PARENTS of tragic teenager Nikki Hollis have called on party hat manufacturers to stop their evil trade.

The 18-year-old died in Ibiza after a three-day binge in which she wore the cardboard-and-elastic celebration millinery sweeping the club scene, and which is still completely legal.

Nikki’s parents, lovingly cradling a photo of their daughter doing a tray of tequila slammers on her 16th birthday, said: “She was always a bundle of fun and the life and soul of any of the 300-odd parties a year she used to go to.

“She was the first onto the dance floor, sometimes several hours before the venue had even opened, and she’d often be so excited she’d have to pop to the loo two dozen times a night.
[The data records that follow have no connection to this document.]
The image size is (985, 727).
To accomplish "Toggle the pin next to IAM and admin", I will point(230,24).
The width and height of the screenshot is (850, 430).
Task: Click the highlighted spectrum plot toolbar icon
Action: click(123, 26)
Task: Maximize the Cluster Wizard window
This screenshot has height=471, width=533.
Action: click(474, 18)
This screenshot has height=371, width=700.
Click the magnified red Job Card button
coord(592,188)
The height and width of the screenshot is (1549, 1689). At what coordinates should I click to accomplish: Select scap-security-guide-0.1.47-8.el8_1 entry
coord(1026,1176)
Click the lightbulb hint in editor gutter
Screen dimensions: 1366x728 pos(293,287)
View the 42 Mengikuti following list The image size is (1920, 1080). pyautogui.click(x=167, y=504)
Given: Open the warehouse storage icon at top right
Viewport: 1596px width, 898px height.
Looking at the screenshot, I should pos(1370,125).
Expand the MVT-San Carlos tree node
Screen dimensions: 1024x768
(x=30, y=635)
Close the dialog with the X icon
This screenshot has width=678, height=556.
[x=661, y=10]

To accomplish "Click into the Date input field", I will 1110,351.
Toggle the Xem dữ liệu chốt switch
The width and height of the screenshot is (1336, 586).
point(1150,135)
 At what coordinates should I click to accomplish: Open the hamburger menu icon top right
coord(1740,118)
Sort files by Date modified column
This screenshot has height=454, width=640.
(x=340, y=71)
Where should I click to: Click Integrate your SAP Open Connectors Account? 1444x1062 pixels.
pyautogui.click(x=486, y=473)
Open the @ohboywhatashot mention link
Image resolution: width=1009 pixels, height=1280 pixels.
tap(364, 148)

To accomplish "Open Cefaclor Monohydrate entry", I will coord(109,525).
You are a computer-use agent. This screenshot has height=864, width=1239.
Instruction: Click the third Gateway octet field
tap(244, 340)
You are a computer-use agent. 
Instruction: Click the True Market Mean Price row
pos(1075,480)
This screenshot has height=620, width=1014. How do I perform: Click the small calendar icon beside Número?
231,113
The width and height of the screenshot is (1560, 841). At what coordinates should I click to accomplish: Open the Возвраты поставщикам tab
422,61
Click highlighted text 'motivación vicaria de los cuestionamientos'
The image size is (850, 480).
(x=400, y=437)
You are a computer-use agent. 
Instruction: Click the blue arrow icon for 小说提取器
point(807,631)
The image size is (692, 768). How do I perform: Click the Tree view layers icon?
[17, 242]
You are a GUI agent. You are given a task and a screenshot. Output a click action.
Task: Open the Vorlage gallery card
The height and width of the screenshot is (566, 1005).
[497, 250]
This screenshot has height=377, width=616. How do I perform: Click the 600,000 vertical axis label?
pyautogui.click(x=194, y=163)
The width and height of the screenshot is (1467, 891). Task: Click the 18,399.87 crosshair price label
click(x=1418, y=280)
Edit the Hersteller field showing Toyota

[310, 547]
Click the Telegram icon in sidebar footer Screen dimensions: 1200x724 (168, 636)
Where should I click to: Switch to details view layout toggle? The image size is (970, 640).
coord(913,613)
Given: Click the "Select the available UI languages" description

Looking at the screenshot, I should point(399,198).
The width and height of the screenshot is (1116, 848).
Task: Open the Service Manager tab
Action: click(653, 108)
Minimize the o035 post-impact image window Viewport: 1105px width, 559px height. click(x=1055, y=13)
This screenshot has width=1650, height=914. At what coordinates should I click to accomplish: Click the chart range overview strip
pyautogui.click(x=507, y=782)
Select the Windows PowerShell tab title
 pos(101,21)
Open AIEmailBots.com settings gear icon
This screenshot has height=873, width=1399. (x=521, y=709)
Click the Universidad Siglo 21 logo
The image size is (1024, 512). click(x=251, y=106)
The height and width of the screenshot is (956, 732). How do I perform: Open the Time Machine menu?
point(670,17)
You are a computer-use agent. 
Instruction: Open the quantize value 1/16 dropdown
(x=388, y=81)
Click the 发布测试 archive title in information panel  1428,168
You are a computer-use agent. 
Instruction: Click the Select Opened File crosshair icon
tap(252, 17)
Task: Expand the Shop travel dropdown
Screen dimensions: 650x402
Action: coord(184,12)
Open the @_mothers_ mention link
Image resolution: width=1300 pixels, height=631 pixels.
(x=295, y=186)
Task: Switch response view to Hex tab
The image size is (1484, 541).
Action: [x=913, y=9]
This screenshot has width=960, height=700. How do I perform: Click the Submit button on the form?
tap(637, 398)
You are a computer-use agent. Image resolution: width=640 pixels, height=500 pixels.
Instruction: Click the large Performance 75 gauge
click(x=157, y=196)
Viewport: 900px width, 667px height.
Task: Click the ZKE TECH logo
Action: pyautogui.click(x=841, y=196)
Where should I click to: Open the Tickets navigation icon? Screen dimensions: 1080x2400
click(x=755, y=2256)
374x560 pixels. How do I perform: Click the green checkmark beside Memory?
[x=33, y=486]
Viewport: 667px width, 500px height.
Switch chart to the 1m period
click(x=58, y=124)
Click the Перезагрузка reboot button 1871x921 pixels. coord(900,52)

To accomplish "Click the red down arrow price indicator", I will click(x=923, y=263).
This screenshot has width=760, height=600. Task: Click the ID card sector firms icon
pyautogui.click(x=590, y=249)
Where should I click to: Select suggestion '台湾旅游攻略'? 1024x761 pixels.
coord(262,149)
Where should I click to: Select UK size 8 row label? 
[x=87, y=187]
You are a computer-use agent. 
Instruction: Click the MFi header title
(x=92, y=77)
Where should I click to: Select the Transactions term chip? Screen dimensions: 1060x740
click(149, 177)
But when she started wearing that hat, everything changed.”

The brightly-coloured conical headwear comes in packs of five in many high street shops and can be bought for as little as a couple of pounds. In one Carlisle store, the shopkeeper confessed to selling them to children as young as 10.

Margaret Hollis said “Whenever Nikki put the hat on, usually at about three in the morning, she’d become a completely different person. She’d slur her words, stagger all about the place and hardly be able to hold her bifter without falling over.

“I want to know why, during the last 72 hours of her life she spent in a bar snorting vodka, nobody tried to take that damned hat off her head? Somebody’s to blame for our daughter’s death and we want some answers.”

Party favour manufacturer Joytimes Ltd were unavailable for comment but their website states: “We ask all customers to use balloons, hats and those razzy things you blow into responsibly.”